Quote every entry word for word.

▶ DATA PROVIDED
Start of Block

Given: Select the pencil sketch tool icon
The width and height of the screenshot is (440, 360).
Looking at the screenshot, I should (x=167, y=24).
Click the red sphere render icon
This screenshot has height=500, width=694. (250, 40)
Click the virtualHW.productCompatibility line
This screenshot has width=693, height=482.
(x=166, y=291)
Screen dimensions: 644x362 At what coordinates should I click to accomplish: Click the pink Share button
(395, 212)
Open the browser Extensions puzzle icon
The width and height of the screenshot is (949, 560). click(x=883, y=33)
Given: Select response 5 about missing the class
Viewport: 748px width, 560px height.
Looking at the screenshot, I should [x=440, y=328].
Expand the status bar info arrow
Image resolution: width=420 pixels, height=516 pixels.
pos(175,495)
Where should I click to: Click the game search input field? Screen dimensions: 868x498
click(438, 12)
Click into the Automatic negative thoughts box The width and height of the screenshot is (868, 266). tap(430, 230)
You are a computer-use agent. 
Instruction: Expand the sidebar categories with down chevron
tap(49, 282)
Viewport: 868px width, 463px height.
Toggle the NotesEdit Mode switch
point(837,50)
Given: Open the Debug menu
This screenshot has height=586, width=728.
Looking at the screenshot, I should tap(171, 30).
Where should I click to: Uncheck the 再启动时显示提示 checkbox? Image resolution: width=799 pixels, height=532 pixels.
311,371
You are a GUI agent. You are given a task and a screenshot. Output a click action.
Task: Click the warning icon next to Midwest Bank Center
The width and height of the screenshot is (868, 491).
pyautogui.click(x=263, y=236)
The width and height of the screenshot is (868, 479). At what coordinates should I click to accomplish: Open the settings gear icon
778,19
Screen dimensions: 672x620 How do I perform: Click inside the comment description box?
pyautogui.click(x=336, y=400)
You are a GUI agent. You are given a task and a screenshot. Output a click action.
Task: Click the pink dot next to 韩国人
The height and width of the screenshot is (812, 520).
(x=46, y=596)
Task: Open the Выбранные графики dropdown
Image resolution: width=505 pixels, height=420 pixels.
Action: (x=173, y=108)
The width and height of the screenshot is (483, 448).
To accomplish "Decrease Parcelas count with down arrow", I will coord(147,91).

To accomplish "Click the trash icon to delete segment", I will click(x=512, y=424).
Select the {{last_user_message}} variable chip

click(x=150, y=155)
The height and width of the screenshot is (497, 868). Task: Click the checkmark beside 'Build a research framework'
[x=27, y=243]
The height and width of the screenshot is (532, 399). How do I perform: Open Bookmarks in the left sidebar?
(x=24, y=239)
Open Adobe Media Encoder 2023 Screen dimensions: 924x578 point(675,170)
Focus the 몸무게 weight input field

End of Block

▶ YOUR SOLUTION
Given: Select the pencil sketch tool icon
The width and height of the screenshot is (440, 360).
Looking at the screenshot, I should (x=167, y=24).
Click the red sphere render icon
This screenshot has height=500, width=694. (250, 40)
Click the virtualHW.productCompatibility line
This screenshot has width=693, height=482.
(x=166, y=291)
Screen dimensions: 644x362 At what coordinates should I click to accomplish: Click the pink Share button
(395, 212)
Open the browser Extensions puzzle icon
The width and height of the screenshot is (949, 560). click(x=883, y=33)
Given: Select response 5 about missing the class
Viewport: 748px width, 560px height.
Looking at the screenshot, I should [x=440, y=328].
Expand the status bar info arrow
Image resolution: width=420 pixels, height=516 pixels.
pos(175,495)
Where should I click to: Click the game search input field? Screen dimensions: 868x498
click(438, 12)
Click into the Automatic negative thoughts box The width and height of the screenshot is (868, 266). tap(430, 230)
You are a computer-use agent. 
Instruction: Expand the sidebar categories with down chevron
tap(49, 282)
Viewport: 868px width, 463px height.
Toggle the NotesEdit Mode switch
point(837,50)
Given: Open the Debug menu
This screenshot has height=586, width=728.
Looking at the screenshot, I should tap(171, 30).
Where should I click to: Uncheck the 再启动时显示提示 checkbox? Image resolution: width=799 pixels, height=532 pixels.
311,371
You are a GUI agent. You are given a task and a screenshot. Output a click action.
Task: Click the warning icon next to Midwest Bank Center
The width and height of the screenshot is (868, 491).
pyautogui.click(x=263, y=236)
The width and height of the screenshot is (868, 479). At what coordinates should I click to accomplish: Open the settings gear icon
778,19
Screen dimensions: 672x620 How do I perform: Click inside the comment description box?
pyautogui.click(x=336, y=400)
You are a GUI agent. You are given a task and a screenshot. Output a click action.
Task: Click the pink dot next to 韩国人
The height and width of the screenshot is (812, 520).
(x=46, y=596)
Task: Open the Выбранные графики dropdown
Image resolution: width=505 pixels, height=420 pixels.
Action: (x=173, y=108)
The width and height of the screenshot is (483, 448).
To accomplish "Decrease Parcelas count with down arrow", I will coord(147,91).

To accomplish "Click the trash icon to delete segment", I will click(x=512, y=424).
Select the {{last_user_message}} variable chip

click(x=150, y=155)
The height and width of the screenshot is (497, 868). Task: Click the checkmark beside 'Build a research framework'
[x=27, y=243]
The height and width of the screenshot is (532, 399). How do I perform: Open Bookmarks in the left sidebar?
(x=24, y=239)
Open Adobe Media Encoder 2023 Screen dimensions: 924x578 point(675,170)
Focus the 몸무게 weight input field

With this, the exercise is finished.